Published Jan 24, 2005


Luanda - Angola has banned the import of all genetically modified organisms (GMOs) except for food aid destined to feed its hungry, state run news agency Angop reported on Monday.

"The decree establishes the prohibition of the introduction into (Angola of) any variety of transgenic or genetically modified seeds and grains, except those destined for food aid," Angop said after the decision by the Council of Ministers.

Nearly three years since a 27-year civil war ended in April 2002, around a million Angolans still rely on United Nations food handouts for their survival.

The United Nations has embarked on a vast project to distribute seeds to rural areas to help families become self-sufficient.

"All imports of food aid in the form of grains or seeds that have been genetically modified must be milled straight after they arrive in the country and before they are distributed to beneficiaries," Angop said.

Some other countries in the region, including Zimbabwe, have banned genetically modified maize from entering the country but allow maize meal made from GM crops.

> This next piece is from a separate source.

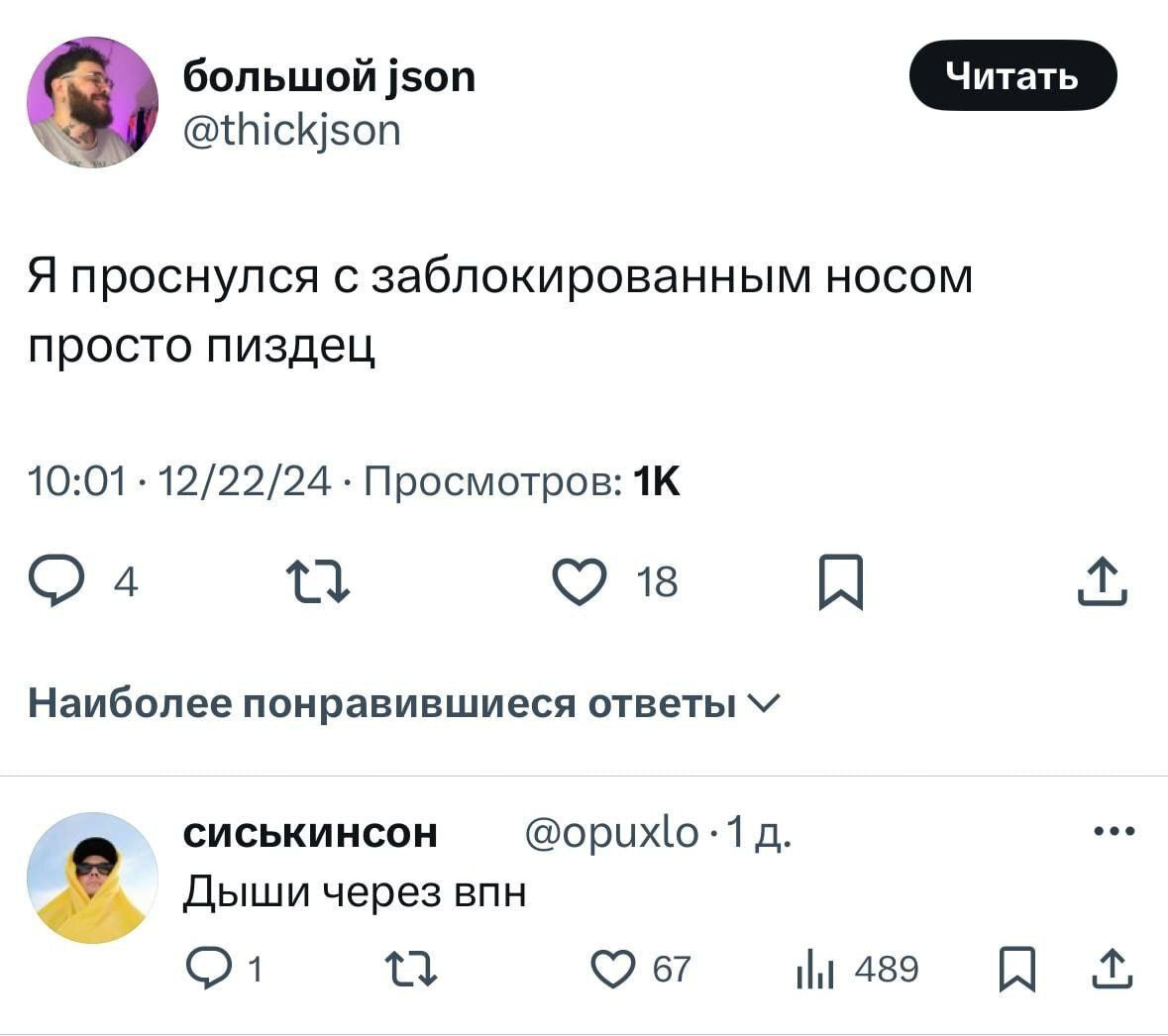Open the @thickjson profile handle

coord(292,130)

Leading regional producer South Africa does grow genetically modified maize - designed to be hardier than naturally occurring crops - but pockets of the country remain GM free.

South African analysts say emerging producer Zambia has not taken to using GM maize, primarily to avoid closing off markets that refuse to take GM produce.

Neither Angola's government nor the UN were immediately available for comment.

The use and import of GMOs for the purpose of scientific investigation in Angola would be subject to rules still to be approved by the farm ministry, Angop said.